On the day of the merits hearing, respondents’ counsel advised that he had received the respondents’ file less than 2 days prior to the scheduled hearing, and counsel accordingly renewed his continuance motion orally. Considering all the circumstances surrounding the continuance request, I again concluded that “good cause” for a continuance had not been established. See 8 C.F.R. § 1003.29. Based upon counsel’s asserted lack of time to prepare for the case, and at counsel’s request, [I] conducted the examination of both the male and *350 female respondents. See [8 U.S.C. § 1229a(b)(l) ] (providing the Immigration Judge with authority to conduct an examination of the alien and any witnesses).

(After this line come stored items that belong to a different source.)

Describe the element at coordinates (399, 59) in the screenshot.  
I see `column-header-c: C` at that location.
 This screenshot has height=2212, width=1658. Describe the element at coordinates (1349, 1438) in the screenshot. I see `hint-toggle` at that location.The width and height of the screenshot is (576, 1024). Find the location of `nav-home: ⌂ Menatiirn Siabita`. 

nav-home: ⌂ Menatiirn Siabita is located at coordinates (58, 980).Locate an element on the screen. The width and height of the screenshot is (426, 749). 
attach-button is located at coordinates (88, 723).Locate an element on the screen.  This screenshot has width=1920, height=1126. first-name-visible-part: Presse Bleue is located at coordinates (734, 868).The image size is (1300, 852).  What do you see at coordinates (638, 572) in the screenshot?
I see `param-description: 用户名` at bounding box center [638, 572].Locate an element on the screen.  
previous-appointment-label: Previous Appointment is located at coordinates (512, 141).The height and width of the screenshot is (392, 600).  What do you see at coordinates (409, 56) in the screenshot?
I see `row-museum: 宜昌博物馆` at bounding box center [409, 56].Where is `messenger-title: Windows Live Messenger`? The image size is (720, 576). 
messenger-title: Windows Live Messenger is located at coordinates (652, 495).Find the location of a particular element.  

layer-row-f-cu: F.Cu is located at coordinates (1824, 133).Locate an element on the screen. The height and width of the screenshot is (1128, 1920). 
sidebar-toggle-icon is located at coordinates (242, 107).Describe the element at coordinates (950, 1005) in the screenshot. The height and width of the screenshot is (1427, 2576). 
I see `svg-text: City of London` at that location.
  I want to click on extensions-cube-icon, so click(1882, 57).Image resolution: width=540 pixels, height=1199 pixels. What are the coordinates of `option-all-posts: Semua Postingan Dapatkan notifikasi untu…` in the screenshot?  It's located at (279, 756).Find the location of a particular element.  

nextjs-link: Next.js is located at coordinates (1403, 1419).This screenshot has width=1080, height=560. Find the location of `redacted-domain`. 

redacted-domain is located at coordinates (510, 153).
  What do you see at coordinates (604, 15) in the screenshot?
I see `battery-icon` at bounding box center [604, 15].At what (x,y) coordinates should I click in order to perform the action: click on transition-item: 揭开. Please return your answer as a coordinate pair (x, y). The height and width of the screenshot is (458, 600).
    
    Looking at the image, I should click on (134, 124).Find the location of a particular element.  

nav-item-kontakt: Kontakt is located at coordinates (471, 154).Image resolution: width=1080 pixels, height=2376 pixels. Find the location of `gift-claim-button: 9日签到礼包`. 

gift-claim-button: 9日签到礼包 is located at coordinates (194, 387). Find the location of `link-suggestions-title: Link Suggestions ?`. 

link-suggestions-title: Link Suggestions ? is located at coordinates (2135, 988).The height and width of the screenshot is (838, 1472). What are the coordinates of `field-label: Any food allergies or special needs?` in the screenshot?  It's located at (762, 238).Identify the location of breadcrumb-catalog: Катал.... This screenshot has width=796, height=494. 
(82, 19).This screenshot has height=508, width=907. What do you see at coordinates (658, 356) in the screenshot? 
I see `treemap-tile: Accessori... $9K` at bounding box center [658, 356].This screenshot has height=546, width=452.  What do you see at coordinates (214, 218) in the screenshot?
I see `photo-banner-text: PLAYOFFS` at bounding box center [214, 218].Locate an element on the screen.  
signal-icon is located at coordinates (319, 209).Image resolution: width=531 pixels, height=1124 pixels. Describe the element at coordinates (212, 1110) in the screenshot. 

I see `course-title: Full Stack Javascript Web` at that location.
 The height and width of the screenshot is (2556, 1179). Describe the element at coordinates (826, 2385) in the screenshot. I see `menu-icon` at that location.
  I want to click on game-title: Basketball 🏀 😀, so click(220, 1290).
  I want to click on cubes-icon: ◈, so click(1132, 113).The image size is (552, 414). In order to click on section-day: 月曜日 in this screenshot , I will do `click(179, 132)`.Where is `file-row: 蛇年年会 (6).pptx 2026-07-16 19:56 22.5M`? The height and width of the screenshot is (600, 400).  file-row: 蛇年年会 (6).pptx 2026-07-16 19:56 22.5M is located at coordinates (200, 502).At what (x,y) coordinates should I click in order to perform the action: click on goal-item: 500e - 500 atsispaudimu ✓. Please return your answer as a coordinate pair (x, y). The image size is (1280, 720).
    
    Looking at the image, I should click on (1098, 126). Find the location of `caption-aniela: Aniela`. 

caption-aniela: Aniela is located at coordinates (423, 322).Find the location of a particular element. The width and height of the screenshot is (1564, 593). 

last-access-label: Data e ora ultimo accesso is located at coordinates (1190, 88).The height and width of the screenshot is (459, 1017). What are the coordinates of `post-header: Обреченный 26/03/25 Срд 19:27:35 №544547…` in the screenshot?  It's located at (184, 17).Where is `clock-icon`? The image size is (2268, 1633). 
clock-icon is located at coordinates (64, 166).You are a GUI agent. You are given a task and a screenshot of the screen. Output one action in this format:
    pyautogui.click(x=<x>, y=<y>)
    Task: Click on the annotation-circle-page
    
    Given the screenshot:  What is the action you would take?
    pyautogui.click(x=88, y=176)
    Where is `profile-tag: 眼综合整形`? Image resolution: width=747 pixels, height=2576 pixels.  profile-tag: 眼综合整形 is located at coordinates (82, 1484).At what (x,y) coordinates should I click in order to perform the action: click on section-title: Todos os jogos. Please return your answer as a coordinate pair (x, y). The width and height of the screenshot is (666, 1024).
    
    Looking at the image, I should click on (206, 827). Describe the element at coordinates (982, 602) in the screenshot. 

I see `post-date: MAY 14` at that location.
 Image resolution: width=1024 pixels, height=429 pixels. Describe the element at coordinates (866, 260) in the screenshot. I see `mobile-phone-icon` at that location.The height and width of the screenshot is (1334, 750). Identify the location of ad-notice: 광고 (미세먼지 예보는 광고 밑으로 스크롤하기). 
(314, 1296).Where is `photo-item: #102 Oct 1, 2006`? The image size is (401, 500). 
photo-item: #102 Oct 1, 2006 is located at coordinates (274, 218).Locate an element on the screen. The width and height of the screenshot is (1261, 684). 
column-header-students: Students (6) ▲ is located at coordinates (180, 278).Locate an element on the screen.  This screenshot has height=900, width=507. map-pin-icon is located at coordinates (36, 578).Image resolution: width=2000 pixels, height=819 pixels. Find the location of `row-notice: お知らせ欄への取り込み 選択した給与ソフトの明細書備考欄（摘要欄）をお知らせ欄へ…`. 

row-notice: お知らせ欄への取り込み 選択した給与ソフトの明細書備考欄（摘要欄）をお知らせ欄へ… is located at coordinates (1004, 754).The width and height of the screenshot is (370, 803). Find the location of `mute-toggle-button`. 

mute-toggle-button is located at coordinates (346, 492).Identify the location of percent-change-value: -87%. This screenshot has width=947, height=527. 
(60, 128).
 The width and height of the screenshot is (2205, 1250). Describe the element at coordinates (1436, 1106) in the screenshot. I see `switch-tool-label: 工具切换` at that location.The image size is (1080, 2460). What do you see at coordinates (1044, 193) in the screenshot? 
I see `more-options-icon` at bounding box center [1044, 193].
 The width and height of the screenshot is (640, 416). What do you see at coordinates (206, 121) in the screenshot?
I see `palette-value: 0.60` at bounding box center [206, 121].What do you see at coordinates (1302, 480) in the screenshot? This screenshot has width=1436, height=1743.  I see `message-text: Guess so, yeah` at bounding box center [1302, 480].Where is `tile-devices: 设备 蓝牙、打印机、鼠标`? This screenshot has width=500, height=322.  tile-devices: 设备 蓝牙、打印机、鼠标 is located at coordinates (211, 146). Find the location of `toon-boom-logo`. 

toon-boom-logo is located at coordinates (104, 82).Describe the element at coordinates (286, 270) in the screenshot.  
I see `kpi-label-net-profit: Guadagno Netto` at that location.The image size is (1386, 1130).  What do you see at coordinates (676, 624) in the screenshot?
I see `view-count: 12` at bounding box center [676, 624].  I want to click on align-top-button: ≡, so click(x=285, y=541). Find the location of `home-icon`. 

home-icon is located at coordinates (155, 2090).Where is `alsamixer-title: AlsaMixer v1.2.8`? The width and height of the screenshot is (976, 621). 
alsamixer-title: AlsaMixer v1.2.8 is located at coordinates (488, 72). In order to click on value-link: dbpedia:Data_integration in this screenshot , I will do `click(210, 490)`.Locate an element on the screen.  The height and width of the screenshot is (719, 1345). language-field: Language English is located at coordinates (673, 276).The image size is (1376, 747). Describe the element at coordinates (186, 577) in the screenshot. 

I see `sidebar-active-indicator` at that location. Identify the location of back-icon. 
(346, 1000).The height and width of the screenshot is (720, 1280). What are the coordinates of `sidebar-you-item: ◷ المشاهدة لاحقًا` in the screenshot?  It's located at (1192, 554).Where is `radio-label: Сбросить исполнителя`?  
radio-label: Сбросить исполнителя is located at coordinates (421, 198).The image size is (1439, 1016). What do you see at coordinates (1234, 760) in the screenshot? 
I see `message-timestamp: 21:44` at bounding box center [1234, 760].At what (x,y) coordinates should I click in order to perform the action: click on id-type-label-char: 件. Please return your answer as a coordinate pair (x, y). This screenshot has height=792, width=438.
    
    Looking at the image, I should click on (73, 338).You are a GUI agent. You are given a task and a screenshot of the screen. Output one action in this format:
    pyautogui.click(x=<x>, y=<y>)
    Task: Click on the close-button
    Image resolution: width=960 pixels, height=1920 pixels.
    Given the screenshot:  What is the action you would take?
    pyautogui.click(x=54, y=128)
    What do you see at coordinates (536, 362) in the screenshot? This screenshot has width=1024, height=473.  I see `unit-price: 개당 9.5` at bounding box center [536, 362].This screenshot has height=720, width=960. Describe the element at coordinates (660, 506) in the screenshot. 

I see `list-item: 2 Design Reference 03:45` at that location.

Prior to his testimony, the male respondent indicated under oath that the statements contained in his Form 1-589 were all true and correct to the best of his knowledge. This version of the asylum application was prepared with the assistance of former counsel, Samuel Ez-enagu, and included changes to the handwritten application that the respondent originally filed in October 2001. The record reflects that Mr. Ezenagu signed the Form 1-589 as the “preparer” of the application. Mr. Ezenagu also confirmed, under penalty of perjury, that the completed application was read back to the male respondent in a language that he understood before the male respondent signed it.
The asylum and withholding requests are based on the male respondent’s testimony that he was detained, questioned, and beaten on two separate occasions by the authorities in Mauritania. He said that the first arrest took place in October 1991, the same month that the Union of Democratic Forces (“UFD”) Party, of which he said he was a founding member, was established. According to the respondent, he was arrested along with twelve other students on this occasion, due to their participation in a demonstration which involved thousands of persons. He claimed he was detained for 72 hours, and that he was mistreated by the persons who interrogated him. Following his release, the respondent returned to Morocco to complete his graduate studies in Public Administration. He returned to Mauritania in 1992, and was employed as a human resources director with a television station in Nouakchott. He retained this position until his departure from Mauritania in January 1999.